→ Rows from a pointing dataset:
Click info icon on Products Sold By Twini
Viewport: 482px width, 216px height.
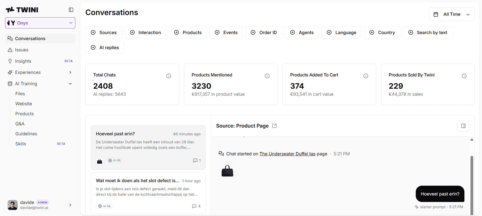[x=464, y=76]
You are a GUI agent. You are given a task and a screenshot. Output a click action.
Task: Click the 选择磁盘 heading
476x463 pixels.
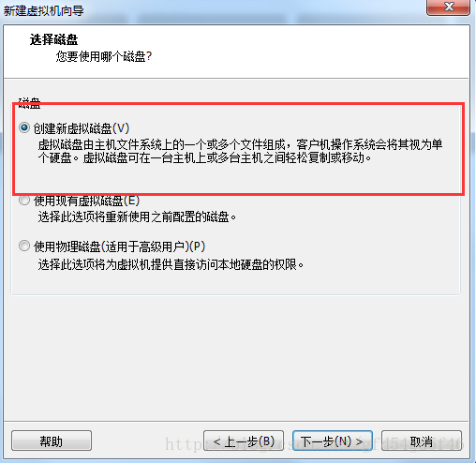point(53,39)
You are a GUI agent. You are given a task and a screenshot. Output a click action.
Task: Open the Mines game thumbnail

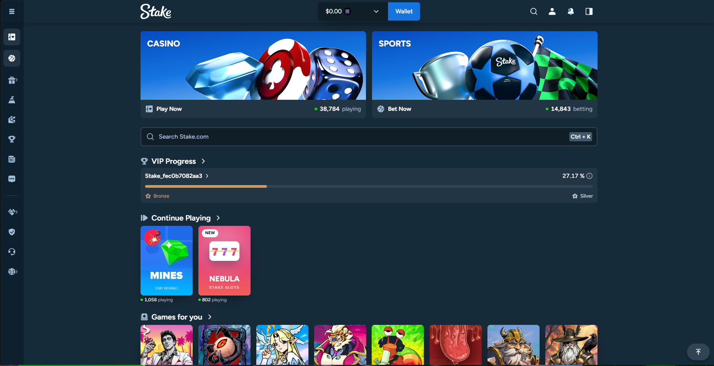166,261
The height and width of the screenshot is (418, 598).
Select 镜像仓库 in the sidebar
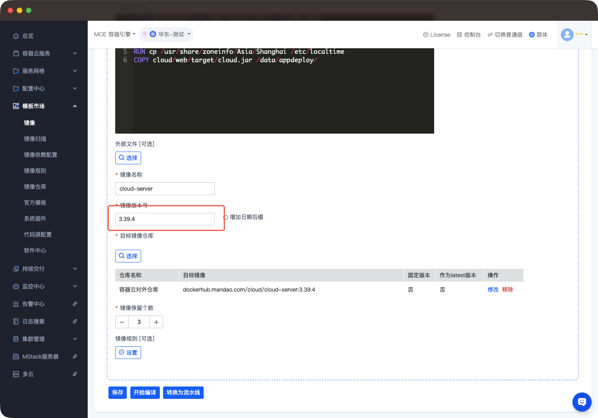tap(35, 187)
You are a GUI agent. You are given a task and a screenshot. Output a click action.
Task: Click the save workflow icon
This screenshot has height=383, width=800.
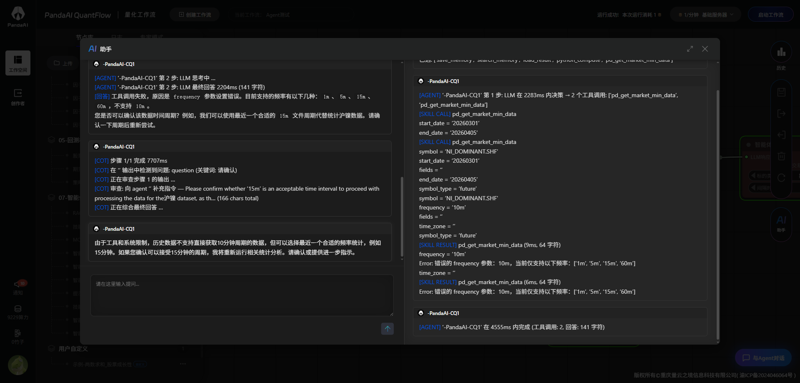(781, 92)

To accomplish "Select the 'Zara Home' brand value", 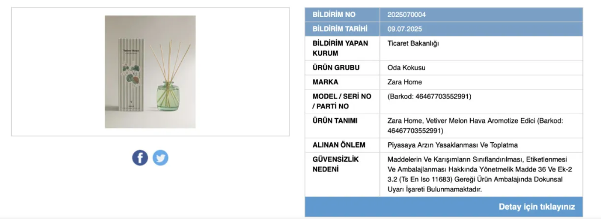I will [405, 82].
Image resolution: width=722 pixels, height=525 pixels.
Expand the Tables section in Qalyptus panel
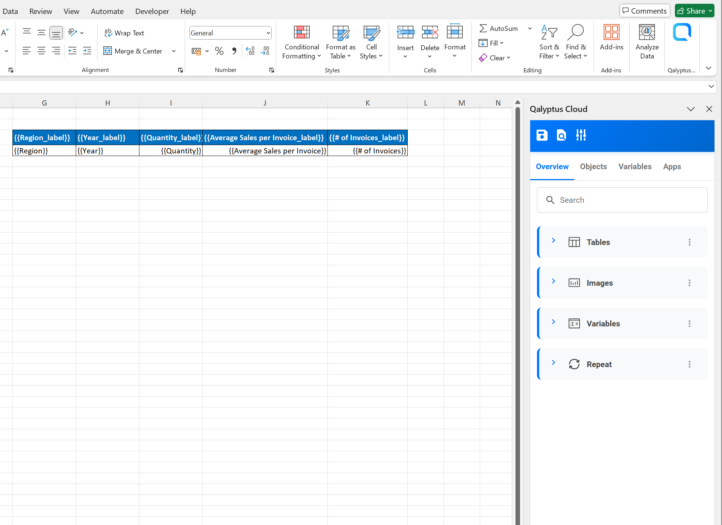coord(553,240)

→ Requirement:
Retype the rows exactly, starting with the line containing "Image resolution: width=722" and going on through the end of the records. Leave the pictures out.

→ Response for this exercise:
Image resolution: width=722 pixels, height=525 pixels.
Expand the Tables section in Qalyptus panel
coord(553,240)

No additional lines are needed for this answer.